-- BEGIN Records for this exercise --

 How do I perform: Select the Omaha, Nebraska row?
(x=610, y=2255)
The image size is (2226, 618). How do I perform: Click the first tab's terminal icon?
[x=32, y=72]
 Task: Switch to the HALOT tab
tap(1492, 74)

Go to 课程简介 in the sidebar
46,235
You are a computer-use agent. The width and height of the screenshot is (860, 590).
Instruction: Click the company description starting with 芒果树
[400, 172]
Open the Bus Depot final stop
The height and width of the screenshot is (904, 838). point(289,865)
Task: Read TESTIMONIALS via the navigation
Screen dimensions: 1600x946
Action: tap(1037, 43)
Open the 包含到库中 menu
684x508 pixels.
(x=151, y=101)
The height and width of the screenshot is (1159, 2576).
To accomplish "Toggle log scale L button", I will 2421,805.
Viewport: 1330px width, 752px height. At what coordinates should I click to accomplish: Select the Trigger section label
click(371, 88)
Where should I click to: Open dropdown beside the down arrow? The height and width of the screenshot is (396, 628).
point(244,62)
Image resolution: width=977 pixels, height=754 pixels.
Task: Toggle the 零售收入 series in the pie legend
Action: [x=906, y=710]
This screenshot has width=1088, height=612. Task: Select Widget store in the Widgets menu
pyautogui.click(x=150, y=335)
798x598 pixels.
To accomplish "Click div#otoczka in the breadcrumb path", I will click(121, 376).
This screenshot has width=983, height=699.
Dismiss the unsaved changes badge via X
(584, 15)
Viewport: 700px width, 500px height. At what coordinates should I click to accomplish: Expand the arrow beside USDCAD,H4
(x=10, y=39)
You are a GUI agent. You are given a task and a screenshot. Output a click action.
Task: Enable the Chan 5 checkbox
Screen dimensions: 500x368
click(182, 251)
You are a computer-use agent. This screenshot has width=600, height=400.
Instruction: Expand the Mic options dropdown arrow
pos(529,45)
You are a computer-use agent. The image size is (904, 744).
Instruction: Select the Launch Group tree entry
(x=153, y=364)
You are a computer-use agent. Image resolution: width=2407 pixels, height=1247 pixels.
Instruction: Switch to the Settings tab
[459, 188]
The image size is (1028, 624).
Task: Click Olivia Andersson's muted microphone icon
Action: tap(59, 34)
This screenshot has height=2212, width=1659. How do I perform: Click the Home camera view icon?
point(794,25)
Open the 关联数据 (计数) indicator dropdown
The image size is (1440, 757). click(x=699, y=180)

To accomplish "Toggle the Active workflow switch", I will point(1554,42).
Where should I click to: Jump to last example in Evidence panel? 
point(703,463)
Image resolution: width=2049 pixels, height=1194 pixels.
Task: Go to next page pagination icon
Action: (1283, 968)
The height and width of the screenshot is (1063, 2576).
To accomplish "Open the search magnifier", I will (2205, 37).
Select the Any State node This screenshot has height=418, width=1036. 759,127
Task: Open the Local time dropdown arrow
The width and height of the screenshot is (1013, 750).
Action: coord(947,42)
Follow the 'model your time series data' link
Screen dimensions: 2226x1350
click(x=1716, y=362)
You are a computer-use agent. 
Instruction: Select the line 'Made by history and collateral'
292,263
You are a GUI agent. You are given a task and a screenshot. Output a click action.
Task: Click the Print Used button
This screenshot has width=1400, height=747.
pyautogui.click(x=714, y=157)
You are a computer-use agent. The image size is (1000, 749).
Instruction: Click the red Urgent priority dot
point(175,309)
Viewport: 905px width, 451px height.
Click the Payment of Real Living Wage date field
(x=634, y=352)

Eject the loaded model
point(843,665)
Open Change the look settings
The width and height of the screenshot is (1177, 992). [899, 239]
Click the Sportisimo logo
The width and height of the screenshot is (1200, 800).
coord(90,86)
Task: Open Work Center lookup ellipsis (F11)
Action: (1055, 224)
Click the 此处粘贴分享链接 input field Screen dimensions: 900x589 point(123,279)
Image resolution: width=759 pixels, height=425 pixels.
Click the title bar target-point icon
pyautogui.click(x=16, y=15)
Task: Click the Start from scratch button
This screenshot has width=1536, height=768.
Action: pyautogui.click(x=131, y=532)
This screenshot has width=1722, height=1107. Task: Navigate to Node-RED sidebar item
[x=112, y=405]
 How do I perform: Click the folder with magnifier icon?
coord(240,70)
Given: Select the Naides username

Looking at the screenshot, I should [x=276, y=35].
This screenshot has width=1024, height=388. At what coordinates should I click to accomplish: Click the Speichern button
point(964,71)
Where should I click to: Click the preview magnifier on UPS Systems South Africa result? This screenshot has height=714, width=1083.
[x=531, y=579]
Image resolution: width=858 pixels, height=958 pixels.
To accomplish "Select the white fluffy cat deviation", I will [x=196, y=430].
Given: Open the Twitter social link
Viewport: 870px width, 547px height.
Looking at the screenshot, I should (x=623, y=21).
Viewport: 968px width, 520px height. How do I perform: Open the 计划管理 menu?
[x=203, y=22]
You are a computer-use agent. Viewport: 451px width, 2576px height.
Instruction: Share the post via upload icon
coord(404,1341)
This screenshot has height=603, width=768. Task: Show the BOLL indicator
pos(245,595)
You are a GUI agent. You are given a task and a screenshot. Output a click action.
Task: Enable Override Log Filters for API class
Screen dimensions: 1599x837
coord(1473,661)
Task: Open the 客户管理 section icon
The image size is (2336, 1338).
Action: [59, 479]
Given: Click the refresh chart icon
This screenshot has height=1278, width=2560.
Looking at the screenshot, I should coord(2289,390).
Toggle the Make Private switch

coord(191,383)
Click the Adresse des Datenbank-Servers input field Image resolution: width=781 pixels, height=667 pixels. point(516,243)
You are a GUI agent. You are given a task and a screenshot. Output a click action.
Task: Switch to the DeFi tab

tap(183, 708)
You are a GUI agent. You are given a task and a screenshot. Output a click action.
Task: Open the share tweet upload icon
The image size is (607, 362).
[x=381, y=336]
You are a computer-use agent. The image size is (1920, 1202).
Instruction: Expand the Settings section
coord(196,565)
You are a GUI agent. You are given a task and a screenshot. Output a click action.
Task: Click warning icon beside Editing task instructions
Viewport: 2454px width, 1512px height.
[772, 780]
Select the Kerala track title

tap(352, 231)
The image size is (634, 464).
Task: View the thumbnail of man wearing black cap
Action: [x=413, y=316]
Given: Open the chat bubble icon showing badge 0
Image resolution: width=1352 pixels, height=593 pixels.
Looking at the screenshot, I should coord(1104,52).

-- END Records for this exercise --

Exercise objective: Can you reproduce the records verbatim, starting at the line that contains "You are a computer-use agent. The image size is (1000, 749)." and stopping after the line that contains "will [x=196, y=430]."?

Task solution:
You are a computer-use agent. The image size is (1000, 749).
Instruction: Click the red Urgent priority dot
point(175,309)
Viewport: 905px width, 451px height.
Click the Payment of Real Living Wage date field
(x=634, y=352)

Eject the loaded model
point(843,665)
Open Change the look settings
The width and height of the screenshot is (1177, 992). [899, 239]
Click the Sportisimo logo
The width and height of the screenshot is (1200, 800).
coord(90,86)
Task: Open Work Center lookup ellipsis (F11)
Action: (1055, 224)
Click the 此处粘贴分享链接 input field Screen dimensions: 900x589 point(123,279)
Image resolution: width=759 pixels, height=425 pixels.
Click the title bar target-point icon
pyautogui.click(x=16, y=15)
Task: Click the Start from scratch button
This screenshot has width=1536, height=768.
Action: pyautogui.click(x=131, y=532)
This screenshot has width=1722, height=1107. Task: Navigate to Node-RED sidebar item
[x=112, y=405]
 How do I perform: Click the folder with magnifier icon?
coord(240,70)
Given: Select the Naides username

Looking at the screenshot, I should [x=276, y=35].
This screenshot has width=1024, height=388. At what coordinates should I click to accomplish: Click the Speichern button
point(964,71)
Where should I click to: Click the preview magnifier on UPS Systems South Africa result? This screenshot has height=714, width=1083.
[x=531, y=579]
Image resolution: width=858 pixels, height=958 pixels.
To accomplish "Select the white fluffy cat deviation", I will [x=196, y=430].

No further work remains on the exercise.